Лорд Байрон, который имел обыкновение засиживаться допоздна за написанием «Дон Жуана» (что он делал под воздействием джина с водой), вставал поздно утром. Ли Хант описывает его так: «Он завтракал, читал, слонялся без дела, напевая какую-нибудь мелодию, обычно из Россини, и в развязной манере, хотя голос его был одновременно тихим и приглушенным; затем принимал ванну, одевался и, спускаясь по лестнице, все еще напевал во дворе, из которого в задней части дома поднимался сад. Слуги в это время выносили два или три стула. Мы слонялись вокруг или сидели и разговаривали. Через час или два, будучи ранней пташкой, я обычно уходил обедать. Лорд Байрон либо оставался подольше, либо поднимался к себе наверх к своим книгам и кушетке. Когда дневной зной спадал, мы выезжали на прогулку верхом или в карете, обычно в сторону леса. Он был хорошим наездником, грациозным и крепко держался в седле. Вечером я видел его редко. Он отдыхал на балконе или за книгой; а ночью, когда я ложился спать, он только собирался приняться за работу над "Дон Жуаном". Его любимым чтением были история и путешествия. Его любимыми авторами были Бейль и Гиббон. Его любимым развлечением было катание на лодке». Байрон обладал поразительной легкостью сочинительства. Он любил ужины и в Лондоне, поужинав у Роджерса и плотно поев, возвращался домой и выдавал шестьдесят или восемьдесят стихов, которые на следующее утро отправлял в печать.

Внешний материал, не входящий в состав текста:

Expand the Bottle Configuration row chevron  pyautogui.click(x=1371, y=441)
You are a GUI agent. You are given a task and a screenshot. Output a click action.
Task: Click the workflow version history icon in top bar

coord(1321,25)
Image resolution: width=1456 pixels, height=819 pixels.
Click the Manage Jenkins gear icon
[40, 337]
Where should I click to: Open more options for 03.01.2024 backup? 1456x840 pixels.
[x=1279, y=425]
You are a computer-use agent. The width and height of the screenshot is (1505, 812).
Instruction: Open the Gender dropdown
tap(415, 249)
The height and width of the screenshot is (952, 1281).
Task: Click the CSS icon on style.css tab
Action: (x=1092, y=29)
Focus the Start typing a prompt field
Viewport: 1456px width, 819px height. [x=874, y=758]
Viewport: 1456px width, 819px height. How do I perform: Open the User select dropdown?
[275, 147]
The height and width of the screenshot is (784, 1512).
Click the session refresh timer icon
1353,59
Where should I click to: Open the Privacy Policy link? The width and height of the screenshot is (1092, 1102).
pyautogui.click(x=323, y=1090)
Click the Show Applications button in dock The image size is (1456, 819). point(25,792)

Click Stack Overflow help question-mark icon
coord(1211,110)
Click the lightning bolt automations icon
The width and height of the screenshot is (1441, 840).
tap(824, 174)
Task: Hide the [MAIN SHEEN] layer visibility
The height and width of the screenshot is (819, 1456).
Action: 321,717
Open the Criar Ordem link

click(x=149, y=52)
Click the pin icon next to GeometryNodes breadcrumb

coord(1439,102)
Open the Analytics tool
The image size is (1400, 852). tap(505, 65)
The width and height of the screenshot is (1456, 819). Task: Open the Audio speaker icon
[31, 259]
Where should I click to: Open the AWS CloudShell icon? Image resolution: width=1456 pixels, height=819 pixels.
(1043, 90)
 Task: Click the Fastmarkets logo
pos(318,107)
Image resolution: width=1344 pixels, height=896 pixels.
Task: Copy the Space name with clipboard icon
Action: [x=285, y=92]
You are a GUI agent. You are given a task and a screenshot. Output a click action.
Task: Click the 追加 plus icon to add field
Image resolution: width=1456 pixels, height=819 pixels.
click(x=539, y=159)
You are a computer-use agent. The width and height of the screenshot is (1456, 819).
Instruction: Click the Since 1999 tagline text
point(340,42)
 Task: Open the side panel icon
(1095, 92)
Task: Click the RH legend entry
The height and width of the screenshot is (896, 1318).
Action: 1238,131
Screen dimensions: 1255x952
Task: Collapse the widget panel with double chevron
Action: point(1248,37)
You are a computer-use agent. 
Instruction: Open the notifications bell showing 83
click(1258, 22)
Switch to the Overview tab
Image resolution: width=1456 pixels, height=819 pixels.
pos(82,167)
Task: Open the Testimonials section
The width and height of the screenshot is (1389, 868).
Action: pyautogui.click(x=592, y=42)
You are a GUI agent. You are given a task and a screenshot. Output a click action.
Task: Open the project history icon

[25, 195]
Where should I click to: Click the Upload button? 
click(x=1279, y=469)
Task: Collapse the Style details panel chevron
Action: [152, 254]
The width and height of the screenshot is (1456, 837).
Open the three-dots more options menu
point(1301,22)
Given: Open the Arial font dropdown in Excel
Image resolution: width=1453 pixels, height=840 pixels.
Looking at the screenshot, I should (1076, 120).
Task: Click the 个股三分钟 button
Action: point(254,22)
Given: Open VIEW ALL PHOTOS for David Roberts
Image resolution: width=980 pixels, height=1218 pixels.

Беспорядочные привычки Голдсмита весьма характерны. Ирвинг пишет: «У него была привычка летом, когда его поджимало множество литературных заказов или когда он был вынужден выполнить какую-то конкретную задачу, снимать жилье в деревне в нескольких милях от города, обычно на Харроу-роуд или Эджвер-роуд, и зарываться там на недели и месяцы. Иногда он подолгу не выходил из своей комнаты, в другое время прогуливался по переулкам и живым изгородям и, доставая бумагу и карандаш, записывал мысли, которые потом расширял и правил дома». Хотя он договорился о питании с семьей, еду ему обычно приносили в комнату, где он проводил большую часть времени, небрежно одетый, с расстегнутым воротником рубашки, усердно занимаясь писательством. Иногда, вероятно, в моменты творческого вдохновения, он забредал на кухню, никого не замечая, стоял, погруженный в раздумья, спиной к огню, а затем снова спешил в свою комнату, несомненно, чтобы перенести на бумагу какую-то мысль, которая его осенила. Он страдал приступами бессонницы и много читал в постели; если не был расположен читать, все равно оставлял свечу горящей; если же хотел ее погасить, а она была вне досягаемости, он швырял в нее туфлю, которую утром находили возле опрокинутого подсвечника, испачканную воском. Говорят, он считал четыре строки стихов в день хорошей работой.